TTAGGG, TTAGGG, TTAGGG, TTAGGG. That’s the piece of the genetic code repeated thousands of times in telomeres, the protective caps on the ends of chromosomes. Now, two groups of scientists have independently discovered that human cells transcribe this seemingly meaningless pattern into RNA molecules, a finding that could have implications for understanding cancer and aging.
Scientists have thought that telomeres merely protect chromosome ends from fraying and other damage, much like the plastic tips on shoelaces. Often, transcribing the genetic information encoded in DNA into matching RNA molecules is the first step in making a protein based on the gene. There seemed to be little reason for cells to transcribe the repetitive DNA in telomeres.
But Maria Blasco and Stefan Schoeftner of the Spanish National Cancer Center in Madrid found telomeric RNA in cells from people, mice, and zebra fish, the team reports online and in an upcoming Nature Cell Biology. The presence of telomeric repeat-containing RNA (TERRA for short) in such distantly related species suggests that telomere transcription is common among vertebrates.
Joachim Lingner of the Swiss Institute for Experimental Cancer Research in Epalinges, Switzerland, and his colleagues first reported the discovery of TERRAs in rat and human cells in the Nov. 2 Science.

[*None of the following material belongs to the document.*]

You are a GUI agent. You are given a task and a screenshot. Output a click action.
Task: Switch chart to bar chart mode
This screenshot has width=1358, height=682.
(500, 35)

Telomeres are thought to play an important role in aging. Each time most cells in a person’s body divide, their telomeres get slightly truncated. This shortening is analogous to a burning fuse. Once telomeres get too short, the cells can no longer divide and soon die.
Immortal cell lines such as tumor cells and stem cells can keep dividing indefinitely because they have an enzyme, called telomerase, that lengthens telomeres.
The discovery of TERRAs raises questions about the molecules’ influence on telomeres and cell immortality. “The evidence that telomere transcription’s going to be a really interesting phenomenon to pursue is extremely high,” comments Woodring E. Wright, a telomere expert at the University of Texas Southwestern Medical Center at Dallas.
The two studies do offer early indications of the functional roles that TERRAs might play. Both teams observed that TERRAs bind to the proteins that package telomeres into a compact form. And in experiments with isolated molecules, Blasco’s team showed that TERRAs inhibit the activity of telomerase, suggesting that TERRAs might impede the lengthening of telomeres within a cell.